_Set of tasks_:
- 1) Reproduce the part of the black hole text starting with "First, let us" and going on through "is $\Sigma$.".
- 2) Continue the black hole text from where it stops.

_Given text_:
******
The first solution is a gauged WZW model of the
$SL(2,R)\times SU(2)/   U(1)^2$ coset theory.
 The black hole
found here is axisymmetric and carries  axionic
charge.

We further obtain a solution of a four dimensional black
membrane, by taking a WZW    $SL(2,R)\times U(1)^2/U(1)$ coset.
This solution describes a point singularity surrounded by an
infinite area event horizon.
Finally, we  give a solution of a black hole  with
 electromagnetic field by enlarging the coset
models. The charged black hole is obtained as an
$SL(2,R)\times U(1)\times SU(2)/U(1^2$ model (and the charged black
membrane as an $ SL(2,R)\times U(1)^3/U(1)$) and carries also axionic
charge.
\endpage
{\bf 2.  Derivation of 4D Black Hole Solution}

First, let us derive      the conformal theory which
deacribes the black
hole.
  We start with a Wess Zumino Witten action $\lbrack 5\rbrack$
of the group $SL(2,R)\otimes SU(2)$.
$$L_0(g)={k\over 2\pi}\int_{\Sigma}d^2\sigma
Tr(g_{-1}\partial_+ g g^{-1}
\partial_- g) -\Gamma  \eqno(1) $$   $g$ is an
element of a group
$G$ and $\Gamma$ is the Wess Zumino
term $$\Gamma={k\over 12\pi}\int_B Tr(g^{-1}dg\wedge
g^{-1}dg \wedge
g^{-1}dg) \eqno(2)$$ where B is the manifold whose boundary
 is $\Sigma$.
We take $h_1\in SL(2,R)$ and $h_2\in SU(2)$.
Since we have a direct product, the lagrangian is now
$L_0(g)=L_0(h_1)+L_0(h_2)$. For  compact groups $k$ should
be integer for topological reasons (second reffernce in
$\lbrack 5\rbrack$),
 therefore we take $k_1$
for
the non-compact $SL(2,R)$ group in $L_0(h_1)$
and an integer $k_2$ for the $SU(2)$ group in $L_0(h_2)$.
We shall now derive the black hole solution in Lorenzian
 signature.
   We  parametrise the $SL(2,R)$ group
by $$h_1=\left(
\matrix {a&u\cr -v&b\cr}\right)\eqno(3)$$
with $ab+uv=1$  and we parametrize $SU(2)$ as
 $$h_2=\exp(i{\phi_L\over 2}\sigma_3)\exp(i\theta
 \sigma_1)\exp(i{\phi_R\over 2}\sigma_3)\eqno(4)$$
  First we gauge a $U(1)$ subgroup of $SU(2)$ generated by
 $i\sigma_3$. Let as first treat only the
  part containing the $SU(2)$ group.
******
_Given records_:
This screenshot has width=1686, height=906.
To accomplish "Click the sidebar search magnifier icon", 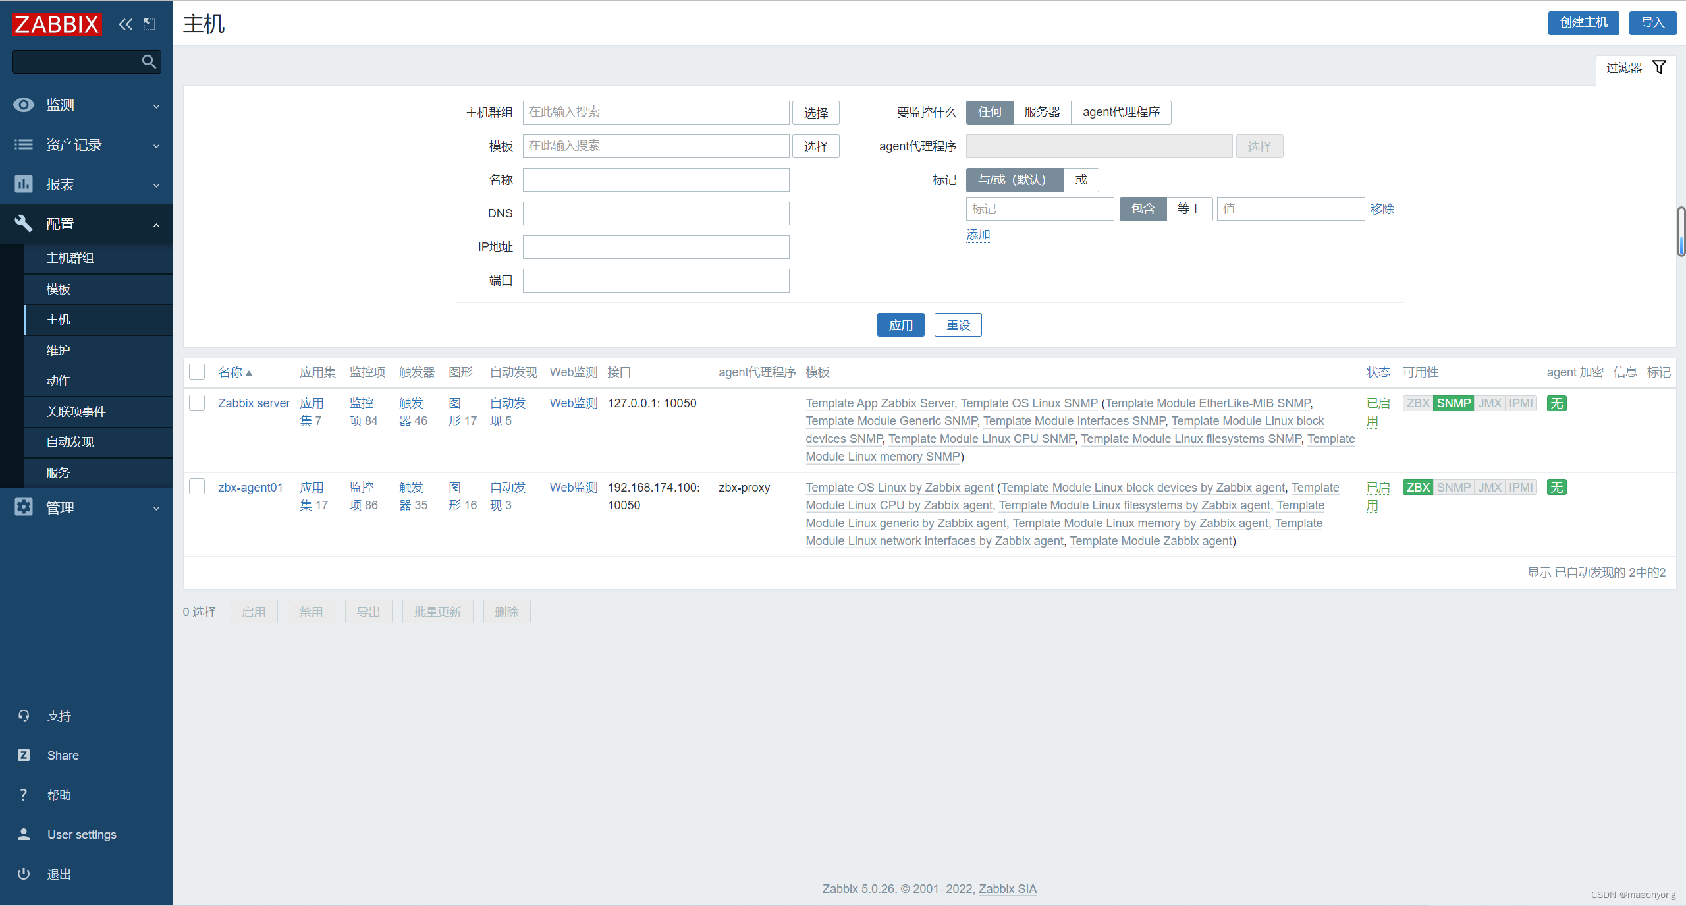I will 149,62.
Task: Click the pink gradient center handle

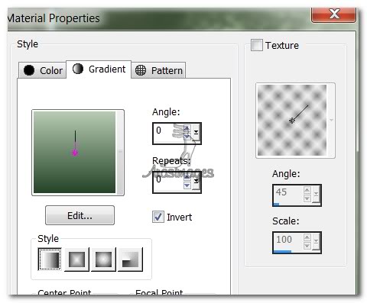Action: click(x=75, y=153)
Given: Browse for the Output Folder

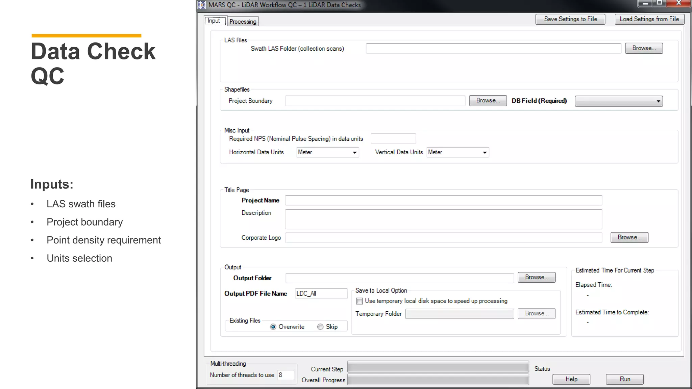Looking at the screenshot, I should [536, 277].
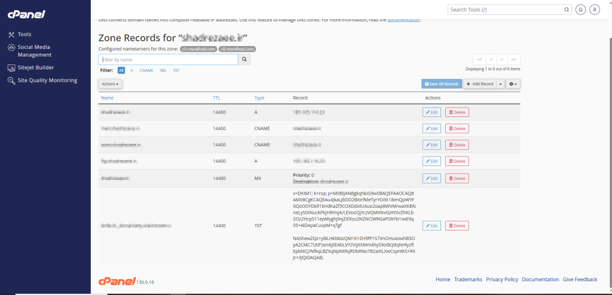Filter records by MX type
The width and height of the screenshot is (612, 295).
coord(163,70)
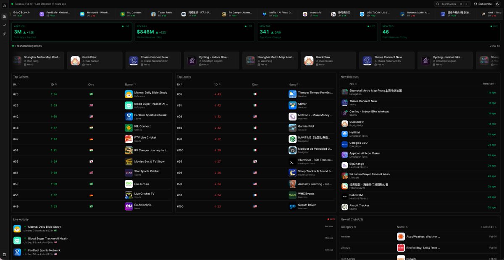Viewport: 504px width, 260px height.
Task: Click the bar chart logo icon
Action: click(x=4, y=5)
******
_Results_:
- 1)
First, let us derive      the conformal theory which
deacribes the black
hole.
  We start with a Wess Zumino Witten action $\lbrack 5\rbrack$
of the group $SL(2,R)\otimes SU(2)$.
$$L_0(g)={k\over 2\pi}\int_{\Sigma}d^2\sigma
Tr(g_{-1}\partial_+ g g^{-1}
\partial_- g) -\Gamma  \eqno(1) $$   $g$ is an
element of a group
$G$ and $\Gamma$ is the Wess Zumino
term $$\Gamma={k\over 12\pi}\int_B Tr(g^{-1}dg\wedge
g^{-1}dg \wedge
g^{-1}dg) \eqno(2)$$ where B is the manifold whose boundary
 is $\Sigma$.

- 2)
The gauged WZW action is $\lbrack 6\rbrack$
$$L(A,h_2)=L_{0,k_2}(h_1)+{k_2
\over 2\pi}\int_{\Sigma} d^2\sigma Tr(A_+
\partial _-h_2 h_2^{-1}+A_-h_2^{-1}\partial_+h_2 $$ $$+
A_+A_- +A_+h_2A_- h_2^{-1})
 \eqno(6)$$
(where $A_i$ is the gauge field that gauges the symmetry
$h_2\rightarrow h h_2 h^{-1}$, with $h$ being
 generated by $i\sigma_3$.)
 The gauged action is
$$L_2(A_i,\theta,\phi_L,\phi_R)=S_{WZW}(\theta,\phi_L,\phi_R)+
 {k_2\over 2\pi}\int d^2\sigma \{A_-(\partial_+\phi_R+\cos 2\theta
 \partial_+\phi_L)$$
$$+A_+(\partial_-\phi_L+\cos 2\theta\partial_-\phi_R
)-4A_-A_+(\cos ^2\theta)\}
 \eqno(6)$$
with $$S_{WZW}( \theta,\phi_L,\phi_R)=
 {k_2\over 8\pi}\int d^2\sigma(4\partial_-\theta\partial_+\theta
 +\partial_-\phi_L\partial_+\phi_L +\partial_-\phi_R\partial_+
 \phi_R$$ $$
 +2\cos 2\theta \partial_-\phi_L\partial_+\phi_R)\eqno(7)$$
In this action we can fix a gauge $\phi_L=\phi_R=\phi$.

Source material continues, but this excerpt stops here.